In an April 17, 1994 New York Times article, former NBA forward Cedric Maxwell said the Cavs' veteran players during that time "were known more for partying than for playing."

===Sarasota (Fla.) Stingers (CBA)===
Musselman's foray into minor league basketball began in 1983 when he was hired to coach the Sarasota (Fla.) Stingers of the Continental Basketball Association (CBA). Just 19 games into the season, sporting a 6–13 record, Musselman was fired.

===Tampa Bay/Rapid City Thrillers (CBA)===
The following season, Musselman moved a few miles up the Florida Gulf Coast to St. Petersburg, where he was hired to coach the expansion Tampa Bay Thrillers of the CBA.

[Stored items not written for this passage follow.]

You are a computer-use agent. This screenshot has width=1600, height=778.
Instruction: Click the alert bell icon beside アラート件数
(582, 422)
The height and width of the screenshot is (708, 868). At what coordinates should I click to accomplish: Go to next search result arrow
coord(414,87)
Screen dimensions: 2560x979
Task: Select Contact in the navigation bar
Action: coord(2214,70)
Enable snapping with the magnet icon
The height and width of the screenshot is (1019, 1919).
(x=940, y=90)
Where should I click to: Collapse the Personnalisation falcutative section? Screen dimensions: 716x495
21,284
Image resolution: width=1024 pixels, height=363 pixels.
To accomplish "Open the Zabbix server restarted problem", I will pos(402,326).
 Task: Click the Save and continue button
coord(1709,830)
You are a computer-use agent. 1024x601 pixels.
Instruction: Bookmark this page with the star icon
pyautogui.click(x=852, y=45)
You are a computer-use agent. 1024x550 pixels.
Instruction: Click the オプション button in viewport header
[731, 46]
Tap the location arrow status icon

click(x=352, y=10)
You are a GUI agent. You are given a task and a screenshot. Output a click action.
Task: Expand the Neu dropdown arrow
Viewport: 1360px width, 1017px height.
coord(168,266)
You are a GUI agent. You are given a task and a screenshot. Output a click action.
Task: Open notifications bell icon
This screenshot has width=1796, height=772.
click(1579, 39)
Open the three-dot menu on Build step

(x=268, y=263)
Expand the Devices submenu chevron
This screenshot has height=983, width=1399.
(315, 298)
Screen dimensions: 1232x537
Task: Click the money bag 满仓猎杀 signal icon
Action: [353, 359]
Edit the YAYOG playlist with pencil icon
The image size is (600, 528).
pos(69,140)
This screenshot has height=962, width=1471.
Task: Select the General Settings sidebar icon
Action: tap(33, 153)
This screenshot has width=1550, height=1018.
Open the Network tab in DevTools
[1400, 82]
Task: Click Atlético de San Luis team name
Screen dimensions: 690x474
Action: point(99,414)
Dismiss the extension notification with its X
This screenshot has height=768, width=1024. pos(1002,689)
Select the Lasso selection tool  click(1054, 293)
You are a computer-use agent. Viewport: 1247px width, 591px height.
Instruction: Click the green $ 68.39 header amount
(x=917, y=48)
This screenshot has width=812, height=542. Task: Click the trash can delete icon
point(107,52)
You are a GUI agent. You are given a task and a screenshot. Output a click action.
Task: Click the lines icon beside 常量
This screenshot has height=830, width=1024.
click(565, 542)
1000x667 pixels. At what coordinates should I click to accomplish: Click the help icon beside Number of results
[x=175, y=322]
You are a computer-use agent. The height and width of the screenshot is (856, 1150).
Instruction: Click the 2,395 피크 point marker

As an expansion team, his 1984–85 Thrillers team rolled to a 45–18 record to win the CBA title, downing the Detroit Spirits in seven games. Tampa Bay repeated as CBA champions the following season going 46–19 and defeating the LaCrosse (Wisc.) Catbirds in five games, 4–1.

The "three-peat" followed in 1986–87 in Rapid City, South Dakota, where the team had moved at the conclusion of the regular season. The Thrillers, who went 46–16 overall, lost the first game of the finals to the Rockford (Ill.) Lightning, before winning four consecutive games as Musselman won his third consecutive CBA championship. For his efforts, Musselman was honored as CBA Coach of the Year.

===Albany Patroons (CBA)===
On June 19, 1987, Musselman jumped to the Albany (NY) Patroons for the 1987–88 CBA season, guiding the Pats to a remarkable 48–6 record and his fourth consecutive league title. Musselman was named CBA Coach of the Year for the second time following the 1987–88 season.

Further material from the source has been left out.